Mais sont-elles véritablement attirées par les montres traditionnelles ? Selon Deloitte, en 2024, 33 % des femmes portent une montre connectée, une proportion qui a pratiquement doublé en quatre ans. À l’inverse, la proportion de celles qui portent un garde-temps traditionnel (mécanique ou quartz) a passé de 40 % à 22 % durant le même laps de temps. Faut-il y voir une tendance irréversible ? Les horlogers tendent à penser que les smartwatches peuvent très bien agir comme un tremplin vers le monde horloger, d’autant que 23 % des femmes disent ne porter aucune montre et que les montres connectées s’apparentent de plus en plus à des accessoires de santé. Et c’est là que les influenceurs et autres stars ont leur rôle à jouer, à l’image des chanteuses Lana Del Rey ou Lily-Rose Depp, en campagne pour Chanel. Car si les femmes ont souvent été sensibilisées à l’univers dans la Haute Horlogerie par un homme, notamment leur père, comme le relève Aurélie Streit, vice-présidente de la Fondation de la Haute Horlogerie, on constate aujourd’hui qu’une majorité d’amatrices achètent des montres pour elles-mêmes et qu’elles sont désormais prêtes à y mettre le prix, notamment en Chine. 

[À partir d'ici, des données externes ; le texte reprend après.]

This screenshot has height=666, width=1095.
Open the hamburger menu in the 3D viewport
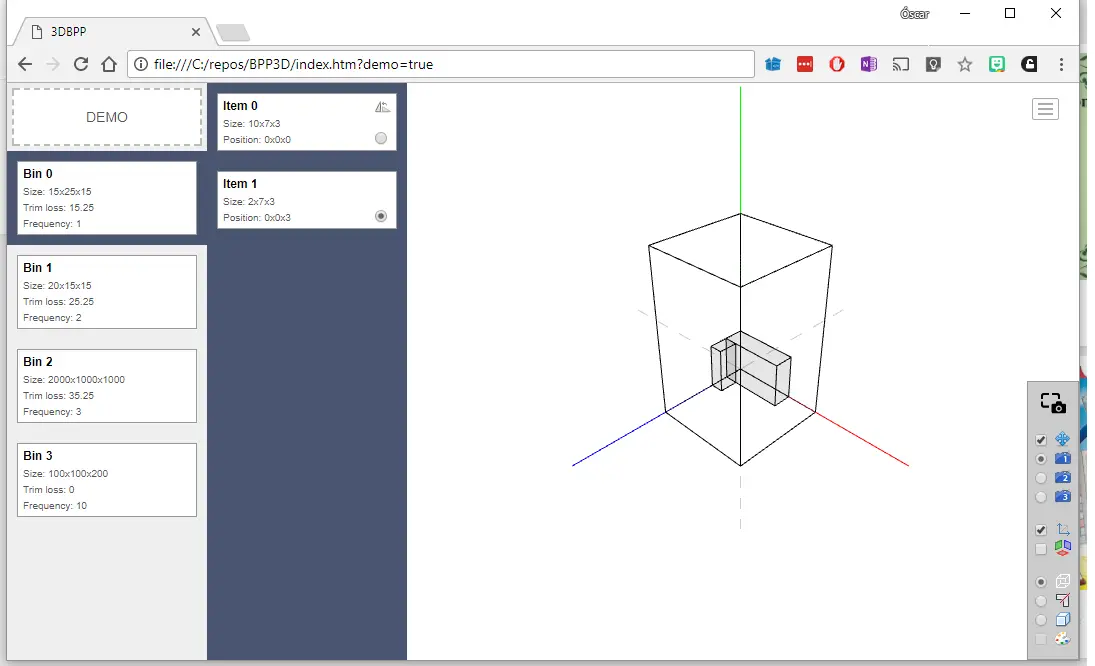click(x=1045, y=109)
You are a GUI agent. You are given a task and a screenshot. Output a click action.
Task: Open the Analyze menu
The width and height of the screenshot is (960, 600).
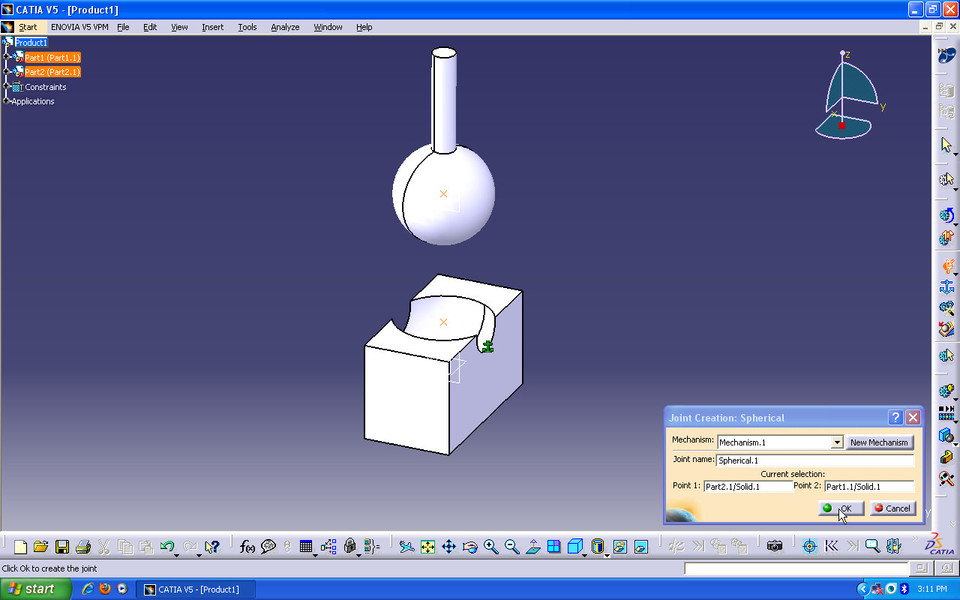(x=284, y=27)
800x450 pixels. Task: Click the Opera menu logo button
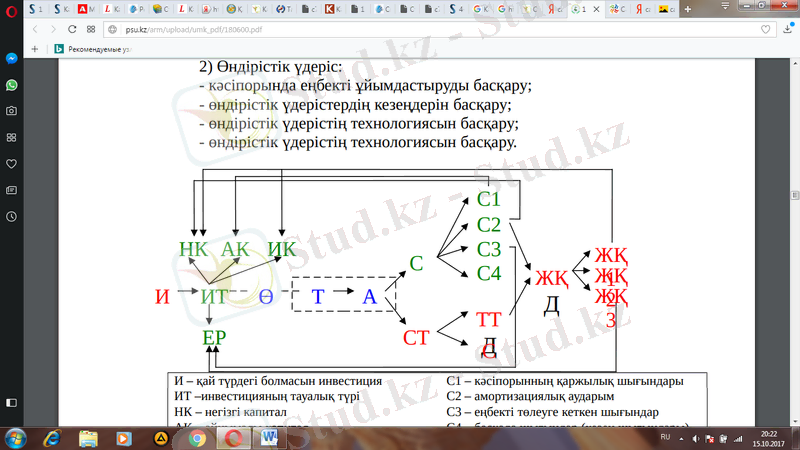pyautogui.click(x=11, y=10)
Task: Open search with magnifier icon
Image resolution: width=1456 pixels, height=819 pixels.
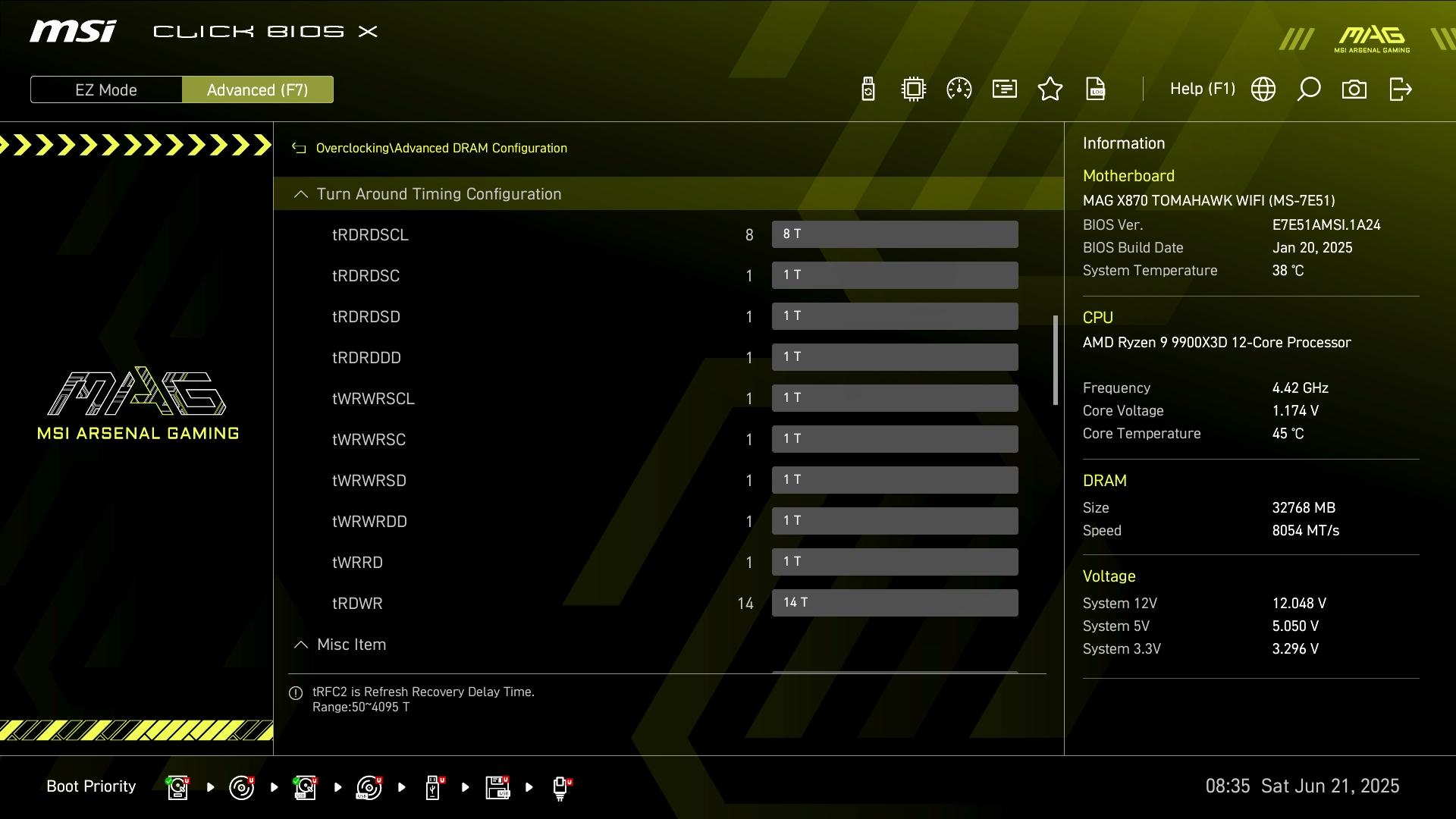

Mal servies et mal informées

Mais quelle montre choisir ? Si une proportion importante de femmes (44 %) dit vouloir des modèles spécifiquement féminins, elles sont de plus en plus nombreuses (26 %) à écarter le critère des genres. Les Maisons semblent d’ailleurs avoir très bien anticipé cette évolution, comme le démontre le succès des collections telles que la Nomos Tangente 38 ou la Tissot PRX. C’est ainsi le design qui prime désormais dans le choix du modèle, un critère aussi important que le prix, sans oublier le nom de la marque. Pour les Chinoises amatrices d’horlogerie, c’est la marque qui compte avant tout, note la consultante et journaliste spécialisée Shining Shu. La reconnaissance passe ainsi par des investissements importants. Notamment dans les boutiques, qui restent les points de vente privilégiés des consommatrices, même si les jeunes générations sont évidemment nettement plus enclines à s’orienter vers les différentes plateformes en ligne. 

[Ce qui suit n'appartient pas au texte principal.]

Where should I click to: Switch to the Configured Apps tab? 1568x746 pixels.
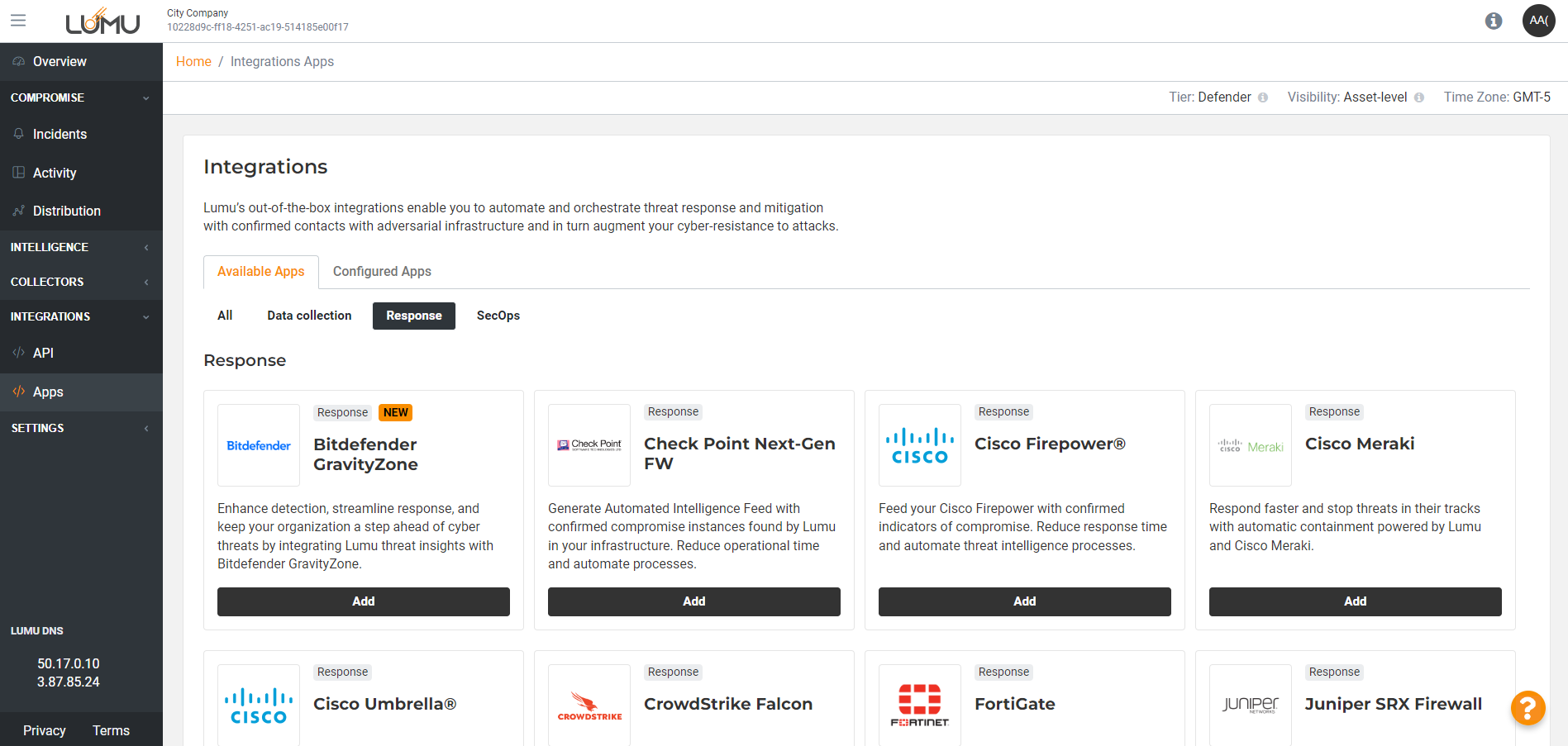382,272
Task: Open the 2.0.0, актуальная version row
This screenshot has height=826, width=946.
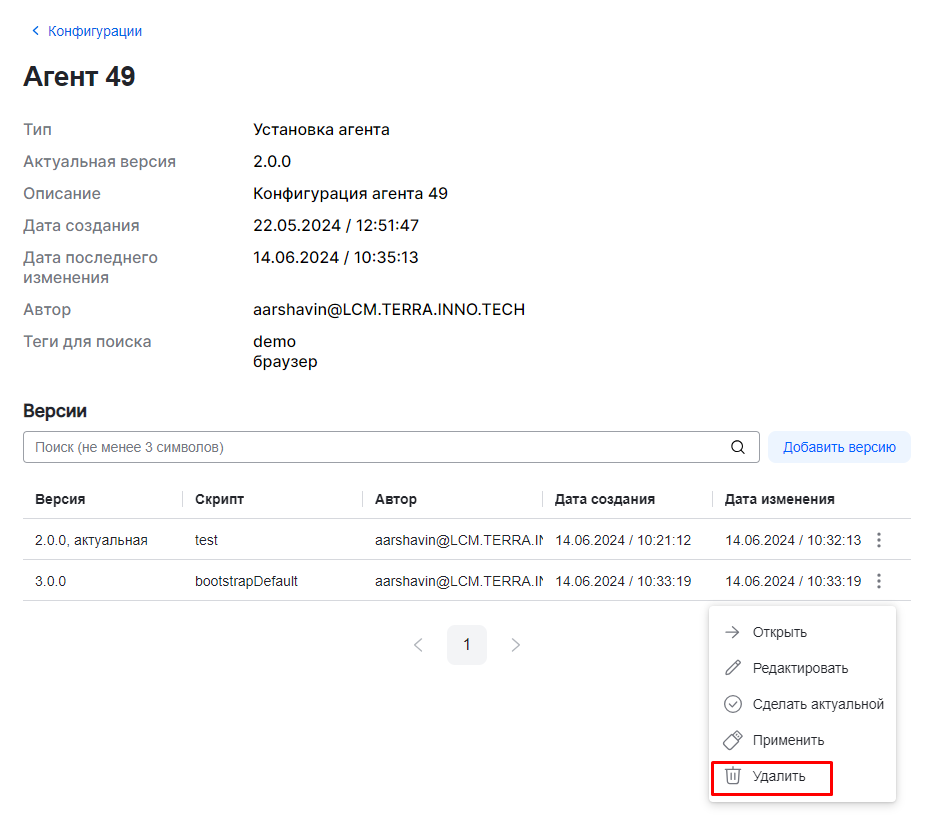Action: (x=91, y=540)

Mal servies et mal informées

L’environnement étant posé, il revient à Watch Femme de préciser le décor. Comme le confirme son enquête, il y a une dichotomie certaine entre les montres ciblées pour femmes et les montres que les femmes choisissent d’acheter et de porter, suggérant que « les marques horlogères ne donnent pas aux consommatrices ce qu’elles veulent ». En d’autres termes, les amatrices d’horlogerie sont mal servies par l’industrie en termes de création de produits et mal informées sur la palette de modèles disponibles. Sur la question des genres, qui continue de diviser, Julien Tornare apporte son éclairage : « Jamais durant toutes mes rencontres avec la clientèle je n’ai entendu dire qu’il leur était important de savoir si une montre était pour une femme ou un homme. » Une chose est sûre toutefois, les personnes interrogées sont largement d’avis (79 %) que les femmes n’ont pas la même expérience client que les hommes. En boutique, elles sont souvent négligées, voire ignorées. 

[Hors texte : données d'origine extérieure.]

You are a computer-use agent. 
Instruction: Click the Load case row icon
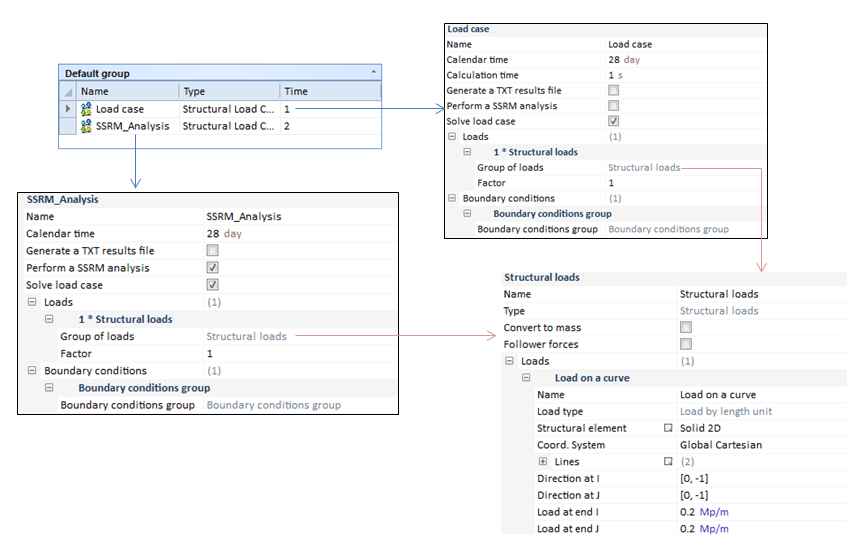pyautogui.click(x=87, y=109)
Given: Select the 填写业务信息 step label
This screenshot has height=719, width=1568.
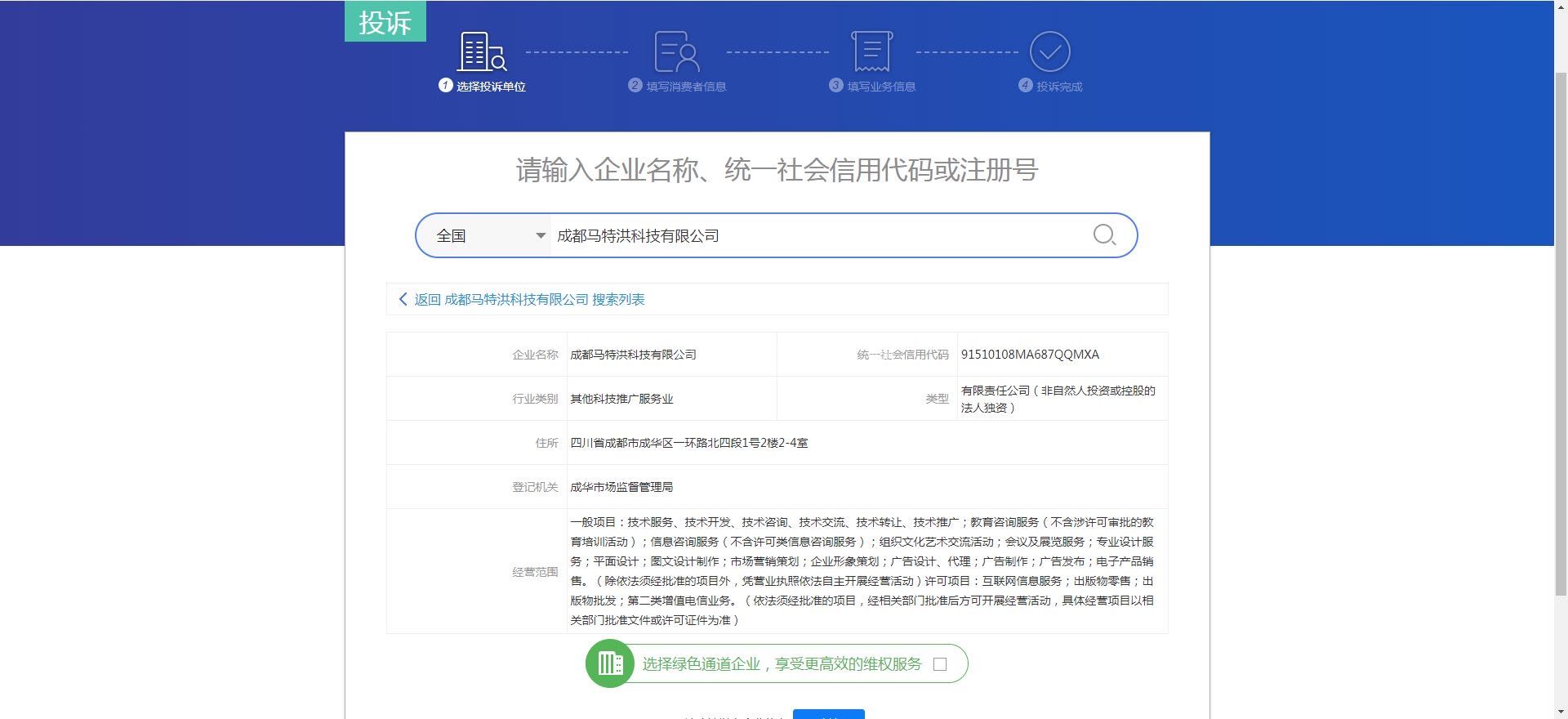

Forte de ces constats, l’étude conclut en voyant le marché de la montre femme comme « fascinant, inexploré et prometteur ». Si l’évolution vers des montres non genrées semble inéluctable, il faut toutefois enfin reconnaître que l’amatrice d’horlogerie ne répond pas à un modèle spécifique. Complexe et diverse, elle exprime des besoins qui doivent être compris dans le contexte plus large d’un univers du luxe dont les montres font partie comme des accessoires dont l’importance varie selon les occasions. En ce sens, l’expérience en boutique doit être revue pour accorder aux femmes toute l’attention qu’elles devraient également avoir au sein même de cette industrie.